Figure 4.

(A) Relative location of BAZ1B domains. Yellow circles are low complexity regions. Blue cylinders are coiled coil regions. The first N-terminally located domain is present in Acf1-related proteins in a variety of organisms. The WAC (WSTF/Acf1/cbp146) domain is within the DNA binding region of the Acf1 and is believed to be involved in DNA binding and is associated with the PHD finger and Brd domains in other proteins [18,19]. It spans residues 21–120 on BAZ1B. DDT stands for DNA-binding homobox-containing proteins and Different Transcription and chromatin remodeling factors.
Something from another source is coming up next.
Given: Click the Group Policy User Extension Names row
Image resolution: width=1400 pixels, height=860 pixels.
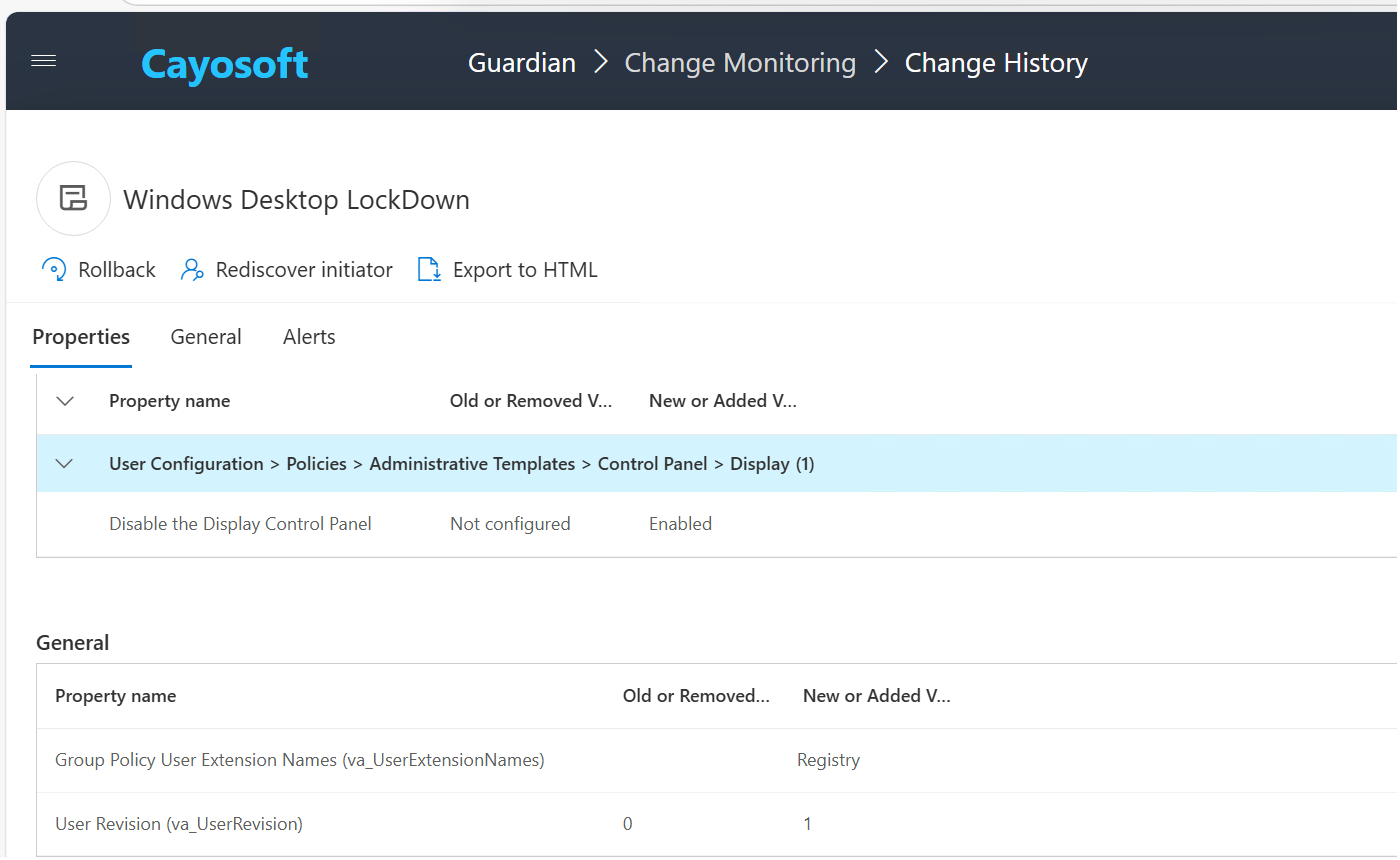Looking at the screenshot, I should (x=299, y=760).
Such proteins share this domain, which spans almost 60 residues and is associated exclusively with nuclear domains including PHD finger, Brd, and DNA-binding homeodomain [20]. It spans residues 604–668 on BAZ1B. Residues 724–773 on BAZ1B locate WHIM1 conserved the α helical motif that along with the WHIM2, WHIM3, and DDT domain comprise an α helical module that is reported to interact with linker DNA and the SLIDE domain of ISWI proteins [21]. WHIM2 domain spans residues 899 to 936 on BAZ1B and contains the D-TOX E motif that is also known as the Williams–Beuren Syndrome DDT (WSD) motif. It is conserved from yeast to animals [22]. PHD zinc finger (spanning 1184 to 1234) and bromodomain (1356–1426) are the two C-terminally located domains. Refer to the main text for more information about these domains. (B) A 3D representation of BAZ1B based on its PDB file (PDB ID: Q9UIG0) predicted by the AlphaFold protein structure database [23]. Domains are highlighted with different colors as follows: BrD: yellow; PHD: magenta; WHIM1: cyan; WHIM2: green; WHIM3: orange; DDT: purple; WAC: red.